WoRA integration into PEFT #2872

sambhavnoobcoder · 2025-10-26T20:45:19Z

WoRA (Weighted-Direction Low-Rank Adaptation) Implementation for PEFT

Summary

This pull request adds support for WoRA (Weighted-Direction Low-Rank Adaptation), a novel extension of DoRA that introduces learnable scalar parameters (alpha and beta) to create a weighted combination of the base weights and LoRA adapters. WoRA provides more fine-grained control over the adaptation process compared to standard LoRA and DoRA.

Fixes : #2861

Analysis and Understanding

WoRA Formula

WoRA extends DoRA by introducing two learnable scalar parameters:

WoRA_output = m * (β * W₀ + α * scaling * BA) / ||β * W₀ + α * scaling * BA||

Where:

m is the learned magnitude vector (from DoRA)
W₀ is the base weight matrix
BA is the LoRA decomposition (B × A)
α (alpha) controls the LoRA contribution
β (beta) controls the base weight contribution
scaling is the LoRA scaling factor

Key Insights

LoraVariant Pattern: The existing DoRA implementation uses a clean separation between:
- Layer classes (in wora.py) that handle forward computation
- Variant classes (in variants.py) that handle initialization and variant-specific logic
- This pattern was extended for WoRA
Parameter Naming Convention: PEFT automatically marks parameters as trainable if their names contain "lora_". This is why we use lora_wora_alpha and lora_wora_beta
ParameterDict Storage: Using nn.ParameterDict ensures parameters are:
- Automatically registered with the module
- Properly handled during state dict operations
- Accessible through the standard PyTorch parameter iteration
Layer-Specific Challenges:
- Linear layers: Straightforward implementation following DoRA pattern
- Embedding layers: Require matrix transposition and special handling for embed_scale
- Conv layers: Need proper reshaping and dimension handling for weight norms

Implementation Approach

1. Core Architecture (wora.py)

Created four main layer classes:

WoraLinearLayer: Base implementation for linear transformations
WoraEmbeddingLayer: Handles token embeddings with proper matrix transposition
_WoraConvNdLayer: Base class for convolutional layers
WoraConv1dLayer, WoraConv2dLayer, WoraConv3dLayer: Specialized conv layers

Key Design Decisions:

Alpha and beta parameters are stored separately from the layer classes (in the main LoRA layer)
Layer classes receive alpha/beta as parameters to maintain gradient flow
Weight norm calculation uses scalar values (.item()) to avoid affecting the norm computation
The actual forward computation uses the Parameter tensors directly for gradient tracking

2. Variant Classes (variants.py)

Implemented five variant classes following PEFT's LoraVariant pattern:

WoraLinearVariant
WoraEmbeddingVariant
WoraConv1dVariant, WoraConv2dVariant, WoraConv3dVariant

Each variant handles:

init(): Creating and initializing WoRA-specific parameters
forward(): Calling the appropriate layer forward method
merge_safe/merge_unsafe(): Merging adapters with base weights
unmerge(): Restoring original weights

3. Parameter Initialization (layer.py)

Modified three key methods to initialize WoRA parameters:

LoraLayer.update_layer(): Base implementation for Linear layers
Embedding.update_layer(): Special handling for embedding layers
_ConvNd.update_layer(): Handling for convolutional layers

Initialization Pattern:

if use_wora:
    self.lora_wora_alpha[adapter_name] = nn.Parameter(torch.tensor(1.0), requires_grad=True)
    self.lora_wora_beta[adapter_name] = nn.Parameter(torch.tensor(1.0), requires_grad=True)

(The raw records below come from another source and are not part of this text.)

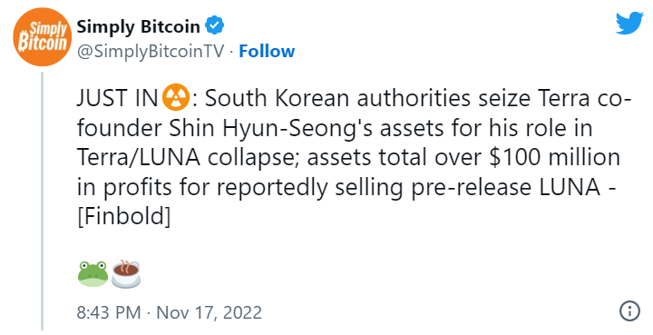Image resolution: width=653 pixels, height=335 pixels.
Task: Click the Nov 17, 2022 date
Action: click(x=210, y=312)
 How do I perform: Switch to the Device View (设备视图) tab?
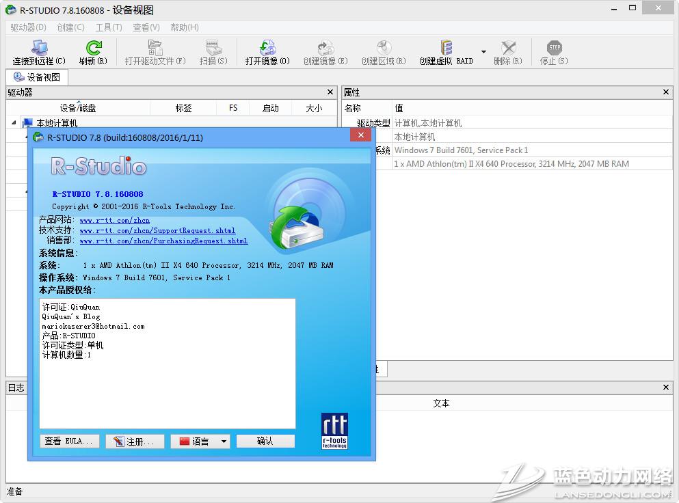[38, 77]
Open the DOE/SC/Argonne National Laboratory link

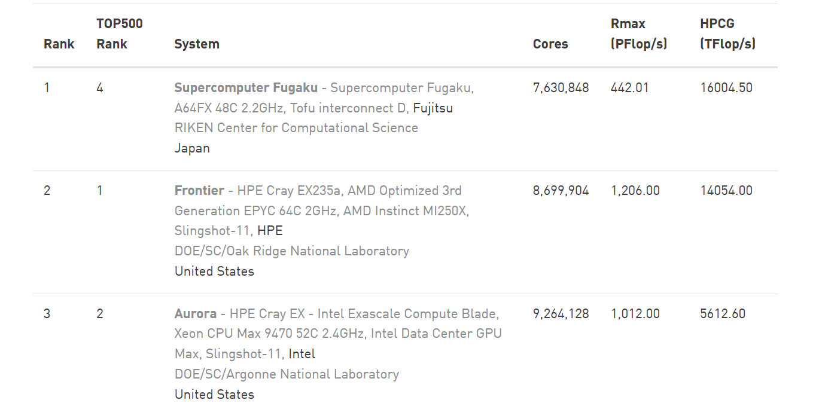287,374
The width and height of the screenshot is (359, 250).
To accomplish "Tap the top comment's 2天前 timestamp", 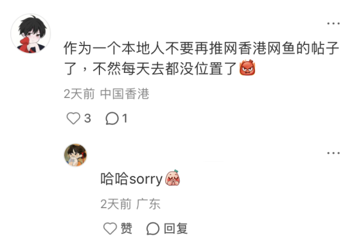I will pos(79,94).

4. Configuration (config.py)

Added use_wora boolean flag to LoraConfig with proper validation:

Mutually exclusive with other LoRA variants (dora, rs_lora, pissa, etc.)
Defaults to False for backward compatibility
Triggers WoRA initialization when set to True

5. Testing (test_lora_variants.py)

Added comprehensive tests:

test_variant_is_applied_to_layers: Verifies WoRA variants are correctly applied to all layer types
test_wora_params_have_gradients: Ensures alpha and beta parameters receive gradients during backpropagation

Key Technical Challenges and Solutions

Challenge 1: Gradient Flow for Alpha and Beta

Problem: Initial implementation used .item() to convert Parameters to scalars throughout the computation, breaking gradient flow.

Solution:

Extract scalar values ONLY for weight norm calculation (which is detached anyway)
Use the Parameter tensors directly in the forward computation
This ensures gradients flow back to alpha and beta

Challenge 2: Embedding Layer Matrix Dimensions

Problem: Embedding layers store lora_embedding_A and lora_embedding_B with shapes that need transposition before use.

Solution:

Transpose matrices in the variant's forward method: lora_embedding_A.T and lora_embedding_B.T
Pass the base_result to the layer for proper weighted combination
Handle special embed_scale for certain embedding types (e.g., Gemma3)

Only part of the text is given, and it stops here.